Anyway, good luck with the rest of your challenge.
mark
 
Well currently I'm reading "Sarah Canary" by Karen Joy Fowler and, so far, I'm enjoying it much more.

I know it's still early days (I'm about 100 pages in) but it's interesting to note that (once again): 1) So far very little in the way of SF in evidence, 2) This has also been described as magical realism. I hope soon I'm actually going to find some SF in this challenge!
 
Jane Austen's books, for example, are still considered classics and they're 300 years old.

Just to amend a possible slip of the keyboard, this should be 200 years, with her novels being published from 1811 (Sense and Sensibility) to, posthumously, 1818 (Northanger Abbey, Persuasion), the year Frankenstein was published.
 
First up, "Orlando" by Virginia Woolf

My apologies in advance to anyone who likes this book, ... I'm not saying this is inherently a bad book, only that it is very bad for me.
I'm quite willing to believe it's empirically rubbish, Fried Egg :D
My second attempt to read some Virginia Woolf ended with me hurling To the Lighthouse in a bin as I passed by. Unreadable, sleep-inducing garbage. See here for another write up on Woolf and the Bloomsbury Group, with which I have some sympathy. ;)
 
As as Woolf fan boy runs for cover....:rolleyes:

Actually I've never read Orlando. It's in my TBR pile but comments here are making me think twice.

I enjoyed The Waves her most experimental novel as well as A Room of One's Own. To the Lighthouse is one of her better known works and as I recall I had a decent enough reaction to it. It's more than 20 years since I read it, so my tastes may have changed.

One of my New Year resolutions was to read more Woolf, Orwell and Joyce in 2014.
 
Well currently I'm reading "Sarah Canary" by Karen Joy Fowler and, so far, I'm enjoying it much more.

I hope soon I'm actually going to find some SF in this challenge!

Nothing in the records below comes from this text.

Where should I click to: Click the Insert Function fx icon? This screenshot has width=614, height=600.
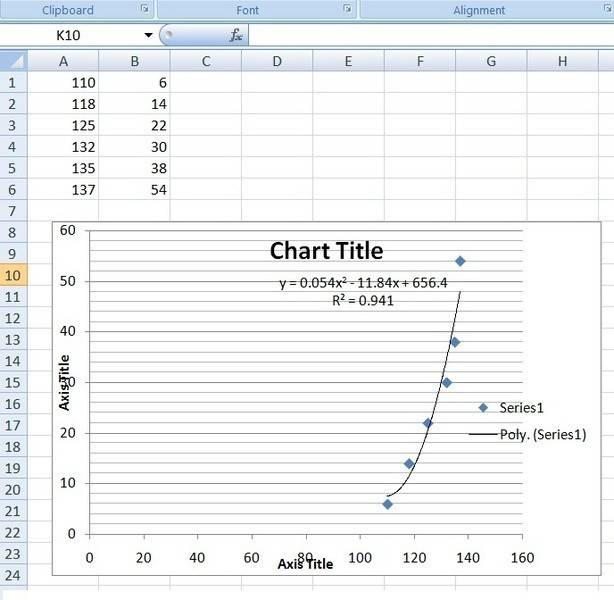click(x=236, y=35)
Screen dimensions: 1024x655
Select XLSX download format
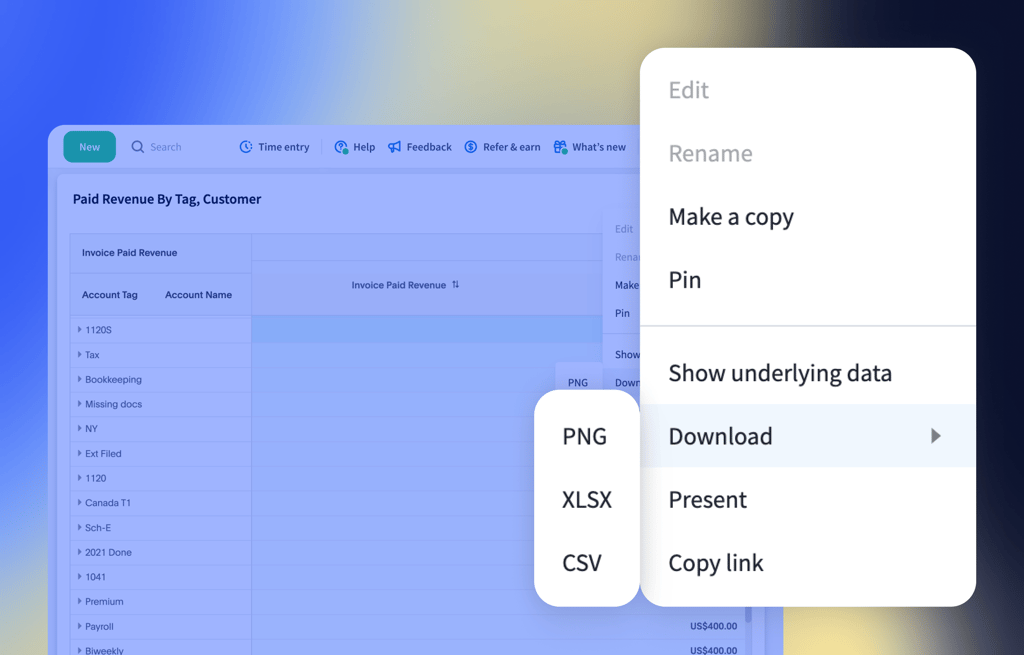[x=587, y=500]
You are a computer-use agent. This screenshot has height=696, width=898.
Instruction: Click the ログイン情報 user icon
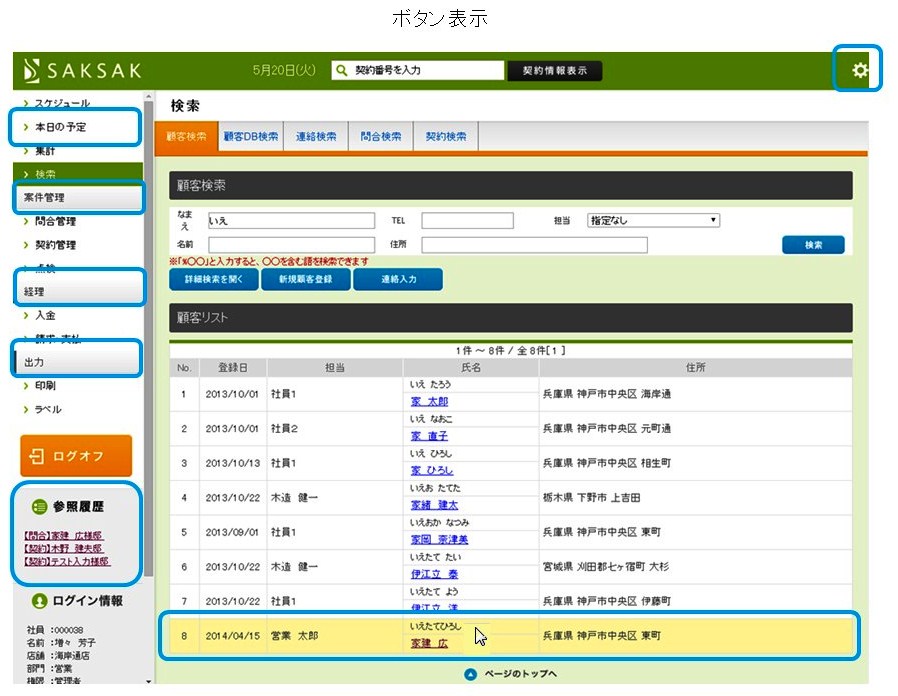click(39, 601)
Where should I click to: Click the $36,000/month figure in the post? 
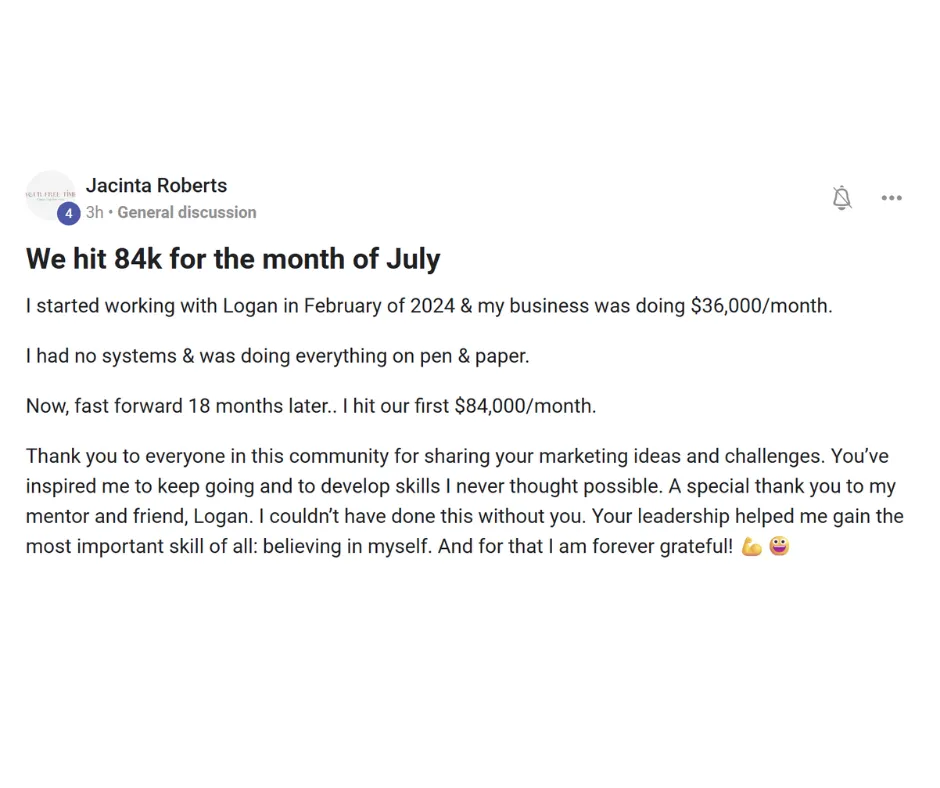pos(761,306)
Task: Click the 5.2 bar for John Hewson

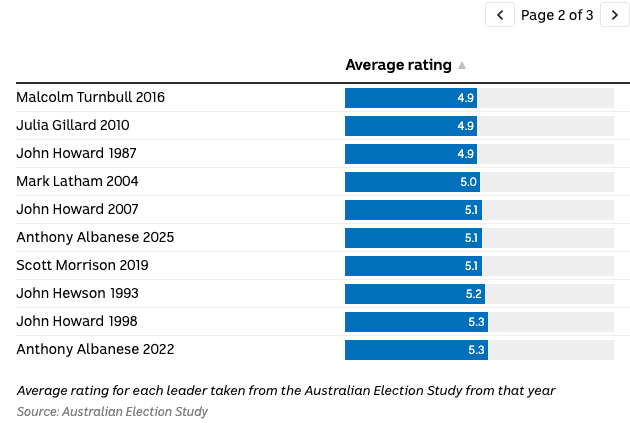Action: [414, 294]
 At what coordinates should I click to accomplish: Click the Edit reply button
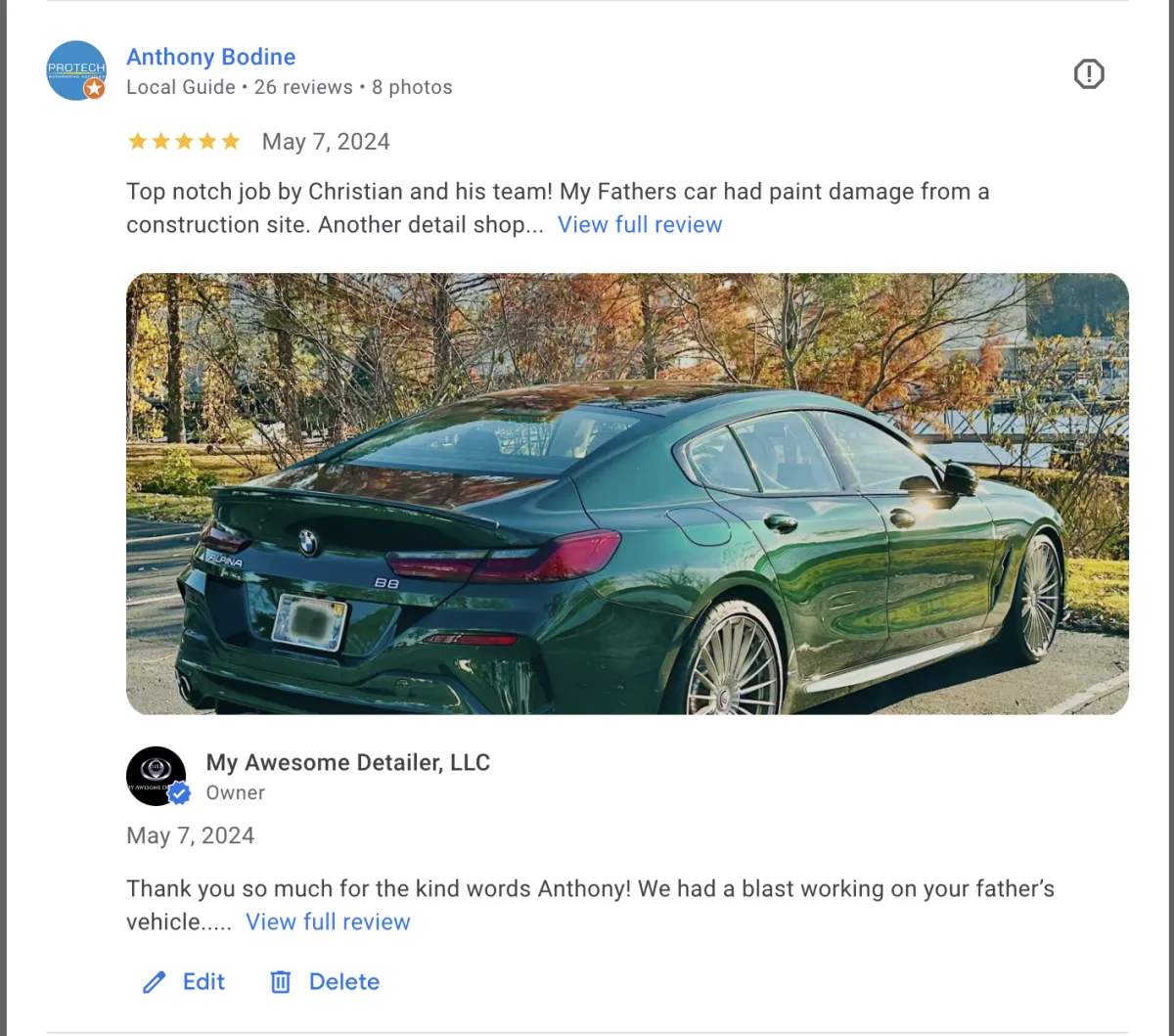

I don't know that one, ...

Just had another look at the original list:
Here are some I enjoyed which def. feel like SF novels:

"Grass" Sherry S. Tepper. Set on another planet, interesting alien species which interact with humans in unexpected ways ...

"Where Late the Sweet Birds Sang" Kate Wilhelm (I am currently reading this but it is about cloning and won a Hugo).

"Native Tongue" Suzette Haden Elgin - I love the way she handles interaction with alien species, but this book is "really" about patriarchy, power and language.

"The Female Man" Joanna Russ. I have also read "We Who Are About To ... " which was a big disappointment in comparison. TFM is great.

"The Silver Metal Lover" by Tanith Lee. Inventive book about a girl who falls in love with a robot. I wasn't expecting to like this, but I really did.

"Cyteen" by C. J. Cherryh - okay, I haven't read this one, but on the strength of "Downbelow Station" (which I have) I am sure it is a cool space opera type thing.

"Beggars in Spain" by Nancy Kress. I actually did not adore this, but it is an interesting book. Comparable to "Odd John" (in terms of content if not quality).




"Herland" by Charlotte Perkins Gilman. Not really SF. Very good early female utopia book though.
"The Handmaid's Tale" (Margaret Atwood" is a brilliant book, although not really SF. It's a dystopia that could almost be set in present day America (but with most people being infertile).

Actually I agree with Connavar. I don't like it when a mainstream literary fiction author includes an SF trope or two in their work and then gets massive plaudits for being a great SF writer from people who would not be seen dead reading a book with a space-ship on the cover.